The 416 Fire has burned 27,420 acres north of Durango since June 1, and is only 15 percent contained.
Over one thousand fire personnel and 55 engines work at putting out the wildfire, which officials expect to not be contained until July 31.
While no lives or structures have been lost, nearby towns feel the economic strain.
“Our town primarily survives on the tourism industry and people come to our town to raft our rivers, hike our mountains, ride our train,” said Alexi Hubbell, a wedding photographer who has lived in Durango for nearly three decades.
“I’m standing on my porch right now as I speak to you, and the smoke is pretty thick. I’m about seven miles from the fire as the crow flies and I could cut [the air] with a knife in my yard, because the wind just pulls it through at night and in the morning it settles,” Hubbell said. “This town is a very athletic, outdoorsy community, so not only is it hurting tourism, it’s hurting the community in general.”
Governor John Hickenlooper has urged people to visit and support the area.
“Durango, probably their greatest risk right now is people are going to be looking at canceling visits down the road. I understand where people are coming from, but it’s certainly unnecessary,” Hickenlooper said during a press conference. “If you want to help the people of Durango and La Plata County, go down to Durango and visit.”
La Plata County is offering resources to residents who have been temporarily laid off because of the fire.

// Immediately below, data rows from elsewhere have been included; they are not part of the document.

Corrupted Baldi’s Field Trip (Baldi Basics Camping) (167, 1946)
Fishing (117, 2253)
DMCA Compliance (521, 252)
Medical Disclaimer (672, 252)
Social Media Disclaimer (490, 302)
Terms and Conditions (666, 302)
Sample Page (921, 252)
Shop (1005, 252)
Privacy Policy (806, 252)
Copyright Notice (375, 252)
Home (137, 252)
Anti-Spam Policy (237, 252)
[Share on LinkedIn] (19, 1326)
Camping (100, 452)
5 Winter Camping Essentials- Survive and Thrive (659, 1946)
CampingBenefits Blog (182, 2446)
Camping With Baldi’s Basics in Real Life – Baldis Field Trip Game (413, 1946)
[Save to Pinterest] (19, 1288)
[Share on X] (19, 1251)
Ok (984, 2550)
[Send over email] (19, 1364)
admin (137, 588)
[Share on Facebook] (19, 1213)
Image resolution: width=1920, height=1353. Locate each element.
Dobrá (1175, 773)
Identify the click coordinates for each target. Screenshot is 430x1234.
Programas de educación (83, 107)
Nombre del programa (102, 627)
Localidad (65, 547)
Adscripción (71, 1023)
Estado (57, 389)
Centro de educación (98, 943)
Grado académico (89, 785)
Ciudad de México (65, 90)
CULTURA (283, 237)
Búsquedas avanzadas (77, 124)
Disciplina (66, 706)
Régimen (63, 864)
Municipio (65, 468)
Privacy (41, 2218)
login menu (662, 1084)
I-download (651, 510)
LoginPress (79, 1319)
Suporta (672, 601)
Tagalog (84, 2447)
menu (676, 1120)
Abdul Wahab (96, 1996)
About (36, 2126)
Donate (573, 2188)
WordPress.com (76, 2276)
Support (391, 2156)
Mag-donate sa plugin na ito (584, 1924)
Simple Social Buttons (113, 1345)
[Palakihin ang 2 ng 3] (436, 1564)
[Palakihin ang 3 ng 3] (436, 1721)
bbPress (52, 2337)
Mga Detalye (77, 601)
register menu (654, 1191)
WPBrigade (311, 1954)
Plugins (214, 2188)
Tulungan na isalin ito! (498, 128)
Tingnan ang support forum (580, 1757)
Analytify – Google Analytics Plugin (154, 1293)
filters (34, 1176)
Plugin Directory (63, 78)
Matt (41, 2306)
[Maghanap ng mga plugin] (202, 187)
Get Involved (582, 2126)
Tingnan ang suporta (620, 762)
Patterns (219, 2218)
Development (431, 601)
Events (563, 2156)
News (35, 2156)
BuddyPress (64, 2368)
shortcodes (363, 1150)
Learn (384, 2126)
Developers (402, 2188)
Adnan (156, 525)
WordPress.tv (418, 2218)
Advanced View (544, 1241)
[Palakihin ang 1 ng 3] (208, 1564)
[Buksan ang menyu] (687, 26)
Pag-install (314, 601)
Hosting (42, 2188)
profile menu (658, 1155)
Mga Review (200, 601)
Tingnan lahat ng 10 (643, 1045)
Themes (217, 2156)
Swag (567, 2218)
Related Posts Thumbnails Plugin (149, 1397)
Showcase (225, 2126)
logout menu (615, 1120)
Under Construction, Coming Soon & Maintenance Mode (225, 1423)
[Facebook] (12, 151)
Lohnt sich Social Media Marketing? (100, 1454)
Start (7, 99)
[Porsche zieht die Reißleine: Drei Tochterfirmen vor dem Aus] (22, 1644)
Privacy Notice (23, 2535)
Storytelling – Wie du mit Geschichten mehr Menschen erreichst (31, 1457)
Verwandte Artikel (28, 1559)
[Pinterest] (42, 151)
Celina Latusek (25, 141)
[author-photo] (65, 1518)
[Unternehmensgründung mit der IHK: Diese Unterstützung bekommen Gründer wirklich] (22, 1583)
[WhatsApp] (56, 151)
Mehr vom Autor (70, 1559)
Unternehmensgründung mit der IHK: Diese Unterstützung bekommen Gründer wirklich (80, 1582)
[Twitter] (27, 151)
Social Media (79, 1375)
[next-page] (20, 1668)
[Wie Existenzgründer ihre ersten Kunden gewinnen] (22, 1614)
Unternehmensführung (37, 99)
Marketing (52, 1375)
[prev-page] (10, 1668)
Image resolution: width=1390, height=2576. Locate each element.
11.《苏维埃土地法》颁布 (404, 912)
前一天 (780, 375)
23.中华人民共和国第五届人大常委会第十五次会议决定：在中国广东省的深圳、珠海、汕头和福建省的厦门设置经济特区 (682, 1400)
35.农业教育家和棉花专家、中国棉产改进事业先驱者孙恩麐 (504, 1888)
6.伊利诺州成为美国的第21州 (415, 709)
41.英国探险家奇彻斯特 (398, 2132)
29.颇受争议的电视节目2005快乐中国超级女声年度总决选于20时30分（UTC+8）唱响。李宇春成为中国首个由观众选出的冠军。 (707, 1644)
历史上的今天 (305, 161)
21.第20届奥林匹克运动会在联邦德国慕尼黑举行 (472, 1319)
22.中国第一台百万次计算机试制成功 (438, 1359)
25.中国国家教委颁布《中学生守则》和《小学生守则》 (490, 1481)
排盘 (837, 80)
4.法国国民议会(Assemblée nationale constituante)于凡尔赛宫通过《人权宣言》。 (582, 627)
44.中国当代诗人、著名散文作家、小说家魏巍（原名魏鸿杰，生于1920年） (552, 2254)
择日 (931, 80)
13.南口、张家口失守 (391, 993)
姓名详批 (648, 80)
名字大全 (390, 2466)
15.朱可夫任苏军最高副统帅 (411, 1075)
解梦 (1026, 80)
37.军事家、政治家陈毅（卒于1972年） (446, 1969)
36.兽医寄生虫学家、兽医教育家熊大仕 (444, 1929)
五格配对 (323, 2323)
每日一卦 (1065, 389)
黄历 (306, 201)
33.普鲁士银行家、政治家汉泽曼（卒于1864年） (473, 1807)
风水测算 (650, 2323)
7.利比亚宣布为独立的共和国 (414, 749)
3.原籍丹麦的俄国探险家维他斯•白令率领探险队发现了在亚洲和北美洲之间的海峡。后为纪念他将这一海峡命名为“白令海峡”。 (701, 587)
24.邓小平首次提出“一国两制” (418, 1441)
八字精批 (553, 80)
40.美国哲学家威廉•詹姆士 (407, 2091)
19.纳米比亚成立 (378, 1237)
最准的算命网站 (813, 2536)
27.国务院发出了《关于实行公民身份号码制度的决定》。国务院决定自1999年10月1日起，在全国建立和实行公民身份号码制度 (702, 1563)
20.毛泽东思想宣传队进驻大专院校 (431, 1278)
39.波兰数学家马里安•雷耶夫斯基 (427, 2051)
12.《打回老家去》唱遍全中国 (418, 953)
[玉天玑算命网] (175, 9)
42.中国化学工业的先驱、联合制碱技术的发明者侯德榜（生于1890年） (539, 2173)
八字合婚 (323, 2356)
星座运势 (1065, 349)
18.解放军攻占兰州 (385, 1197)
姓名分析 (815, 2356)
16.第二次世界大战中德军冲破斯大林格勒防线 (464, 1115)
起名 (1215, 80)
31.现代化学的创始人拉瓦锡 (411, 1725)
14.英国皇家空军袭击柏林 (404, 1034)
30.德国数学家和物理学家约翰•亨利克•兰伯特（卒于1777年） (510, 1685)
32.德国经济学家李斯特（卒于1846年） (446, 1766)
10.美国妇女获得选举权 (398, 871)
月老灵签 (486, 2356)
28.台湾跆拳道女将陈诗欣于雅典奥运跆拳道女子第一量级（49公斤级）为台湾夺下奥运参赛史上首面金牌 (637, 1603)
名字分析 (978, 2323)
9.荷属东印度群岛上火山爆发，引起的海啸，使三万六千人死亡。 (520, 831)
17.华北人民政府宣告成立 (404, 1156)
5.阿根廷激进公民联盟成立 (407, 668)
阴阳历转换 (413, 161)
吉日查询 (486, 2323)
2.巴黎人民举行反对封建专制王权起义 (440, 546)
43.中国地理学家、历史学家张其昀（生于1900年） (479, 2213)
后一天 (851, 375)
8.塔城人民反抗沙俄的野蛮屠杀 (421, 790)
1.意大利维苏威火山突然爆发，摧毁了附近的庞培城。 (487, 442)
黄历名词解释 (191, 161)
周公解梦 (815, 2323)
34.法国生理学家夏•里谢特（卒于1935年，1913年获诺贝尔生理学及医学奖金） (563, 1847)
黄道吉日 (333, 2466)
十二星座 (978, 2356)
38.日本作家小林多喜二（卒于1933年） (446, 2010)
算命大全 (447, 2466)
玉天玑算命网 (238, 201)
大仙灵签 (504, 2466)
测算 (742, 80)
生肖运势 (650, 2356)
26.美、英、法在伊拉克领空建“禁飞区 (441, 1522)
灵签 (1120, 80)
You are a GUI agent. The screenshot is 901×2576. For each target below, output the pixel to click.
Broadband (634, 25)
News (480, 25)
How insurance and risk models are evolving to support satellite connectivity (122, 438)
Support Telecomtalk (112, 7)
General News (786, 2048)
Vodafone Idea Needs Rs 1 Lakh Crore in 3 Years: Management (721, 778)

The Community Foundation Serving Southwest Colorado is also accepting donations to benefit residents.
Silverton, a town three hours north of Durango, has also seen its tourism decline.
“The road is closed so there is no traffic coming from Durango, which is the main artery into our community – and with the train not running, that’s 1,500 visitors a day that are not getting here, so it is a major economic impact,” said Bill MacDougall, fire inspector for Silverton.
A scenic train for tourists, the Durango & Silverton Narrow Gauge Railroad, connects the two cities. It suspended its coal-fired steam engine service in the area, “following extensive consultation with local authorities and agencies regarding their progress in containing the 416 Fire and the status of current fire, drought and weather conditions,” according to its website.
“There aren’t too many tourists that want to wait in line and drive really slowly for miles to get to Silverton,” said Chres Fleming, who lives near the train track. “I really feel sorry, not only for the people in Silverton who are going to suffer … I also feel sorry for the railroad employees because they furloughed them because they’re not running any trains.”
Evacuation orders have been lifted for residents of San Juan County along U.S. Highway 550 and cars are being escorted along the route, which was closed earlier this week.
The cause of the fire remains unconfirmed.
“There is an ongoing investigation with the Forest Service, La Plata County Sherriff’s Office, and Bureau of Land Management,” said Cam Hooley, acting public affairs officer for the San Juan National Forest.
The San Juan National Forest closed yesterday for the first time in its history.
Several other national forests have closed in response to extreme fire danger in the southwest, including Santa Fe National Forest in New Mexico and Coconino National Forest in Arizona.
Local crews are also working on the nearby Burro Fire, which has spread to 2,829 acres with zero containment.